(Beginning of TEXT FOR ANALYSIS)

# Bornagain progress shots



## bornagainmeathead (Nov 26, 2011)

Hi all,

17 weeks ago I made the decision to switch from powerlifting to bodybuilding.

After years of lifting heavy s**t and at the ripe old age of 49 I needed a new challenge.

My initial goal is to shed body fat and look good for my holiday to Thailand in Feb 2015.

My second goal is to compete in a bodybuilding event towards the end of 2015..

Initial stats

18 & 1/2 st and body fat mid to high 20's at a guess.

I started with a lean bulk diet to completely clean up my diet and because my body fat was so high it had the effect of cutting my body fat/weight.

After 10 weeks of that I swapped on to a cutting diet and started working with Matty Harris (ex Mr Scotland) my training as you will be aware has completely changed from my powerlifting days and I am now focussed on high reps, perfect form and cardio.

The pictures below with the green background were taken 6 1/2 weeks ago at a bodyweight of 16st 13lbs.








[










The next pictures were taken yesterday.

Both sets of pictures were taken absolutely flat, before training.

















I have five weeks to go until my holiday and will update again before I go.

I find it hard to take pictures of myself, but will endeavour to get some better ones up, especially post or mid training shots as I am get quite vascular now which doesn't show in these pics.

Sent from my iPhone using Tapatalk


----------



## gingernut (Dec 11, 2006)

Good work Bornagain, the difference between the 2 sets is really obvious, stomach much leaner and legs too.


----------



## Neil R (Oct 29, 2006)

Some good progress so far B.A.M, what you are doing is working, so keep at it.

(End of TEXT FOR ANALYSIS)

TASK GOAL — Revise the progress thread from "Sent from my" up to and including "and legs too.", and reproduce that passage with "stomach" changed to "waist".

(Beginning of DATASET)

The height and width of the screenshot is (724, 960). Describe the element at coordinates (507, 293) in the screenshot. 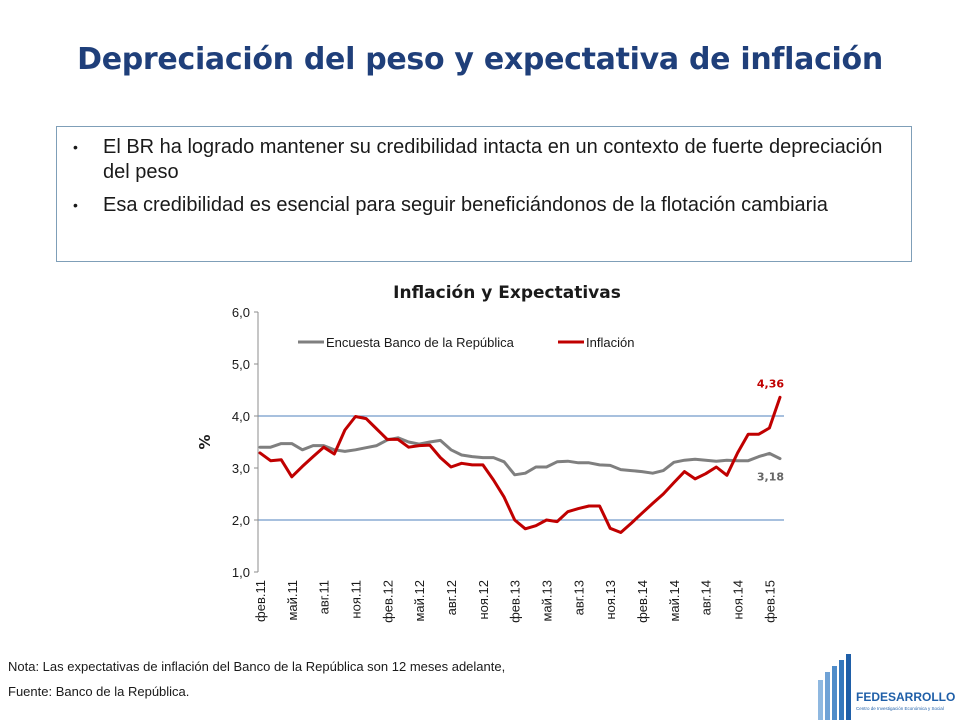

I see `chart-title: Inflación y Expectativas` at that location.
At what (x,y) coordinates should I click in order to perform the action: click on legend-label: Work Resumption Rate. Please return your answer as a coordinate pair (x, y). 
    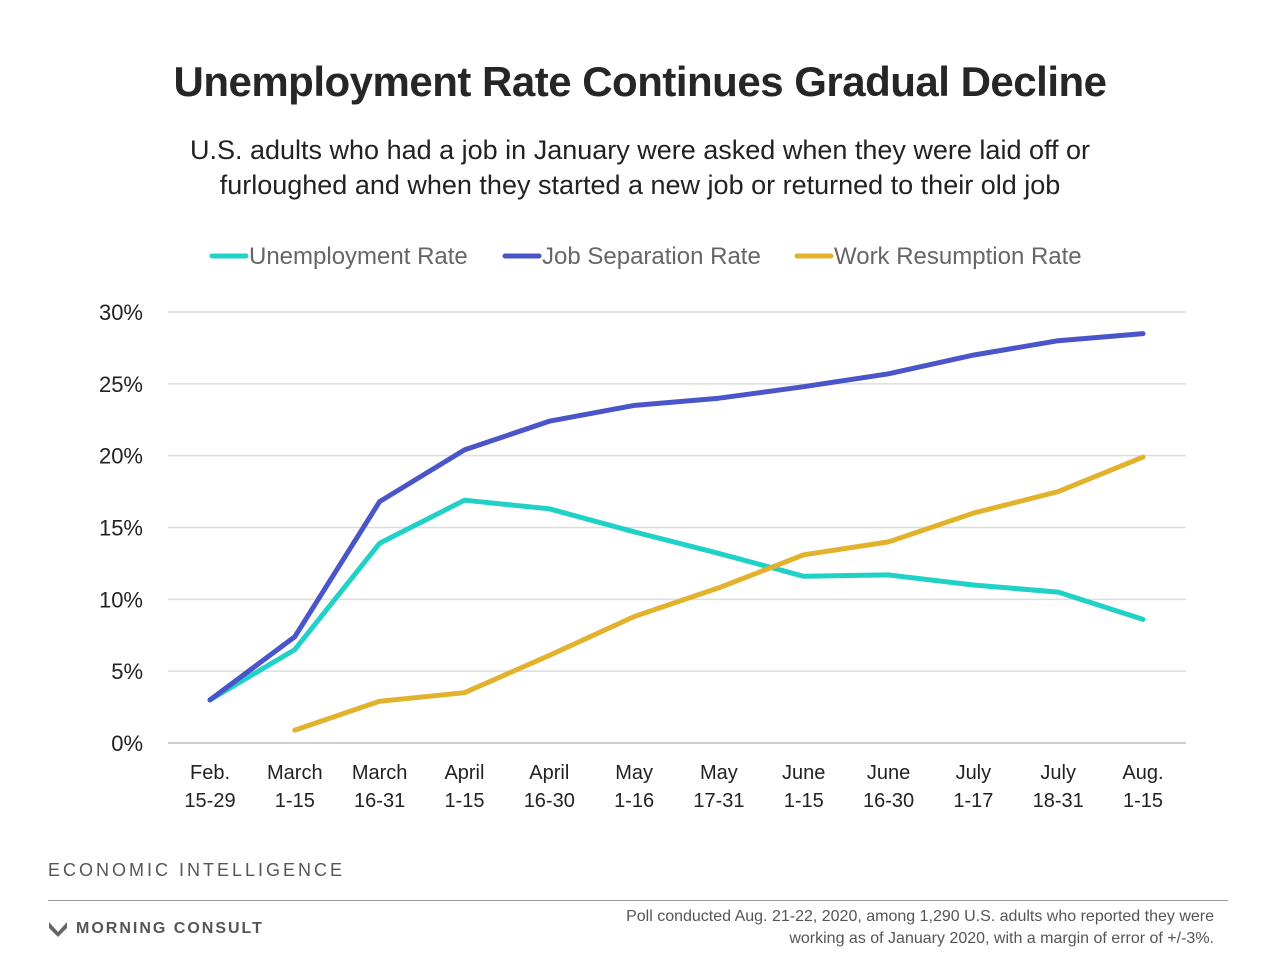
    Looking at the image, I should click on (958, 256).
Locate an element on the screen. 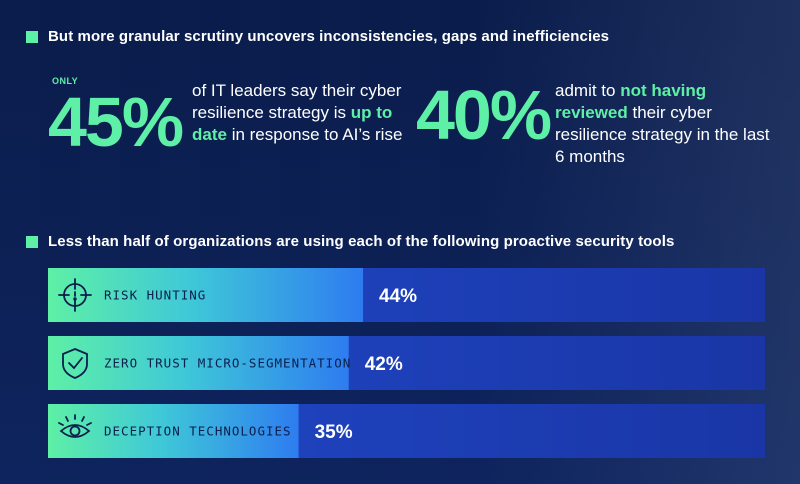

(End of DATASET)
(Beginning of DATASET)

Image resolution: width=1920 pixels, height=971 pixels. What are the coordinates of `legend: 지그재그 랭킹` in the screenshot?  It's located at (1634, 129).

(End of DATASET)
(Beginning of DATASET)

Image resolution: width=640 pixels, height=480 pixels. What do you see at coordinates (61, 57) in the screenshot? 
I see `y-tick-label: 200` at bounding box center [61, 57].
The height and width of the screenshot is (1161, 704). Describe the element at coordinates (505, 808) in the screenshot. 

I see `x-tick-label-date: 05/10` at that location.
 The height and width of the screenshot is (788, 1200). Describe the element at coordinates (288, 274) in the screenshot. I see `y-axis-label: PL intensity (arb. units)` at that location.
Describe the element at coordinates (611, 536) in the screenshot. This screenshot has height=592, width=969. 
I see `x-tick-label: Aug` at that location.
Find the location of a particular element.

(End of DATASET)

EXPECTED ANSWER —
Sent from my iPhone using Tapatalk


----------



## gingernut (Dec 11, 2006)

Good work Bornagain, the difference between the 2 sets is really obvious, waist much leaner and legs too.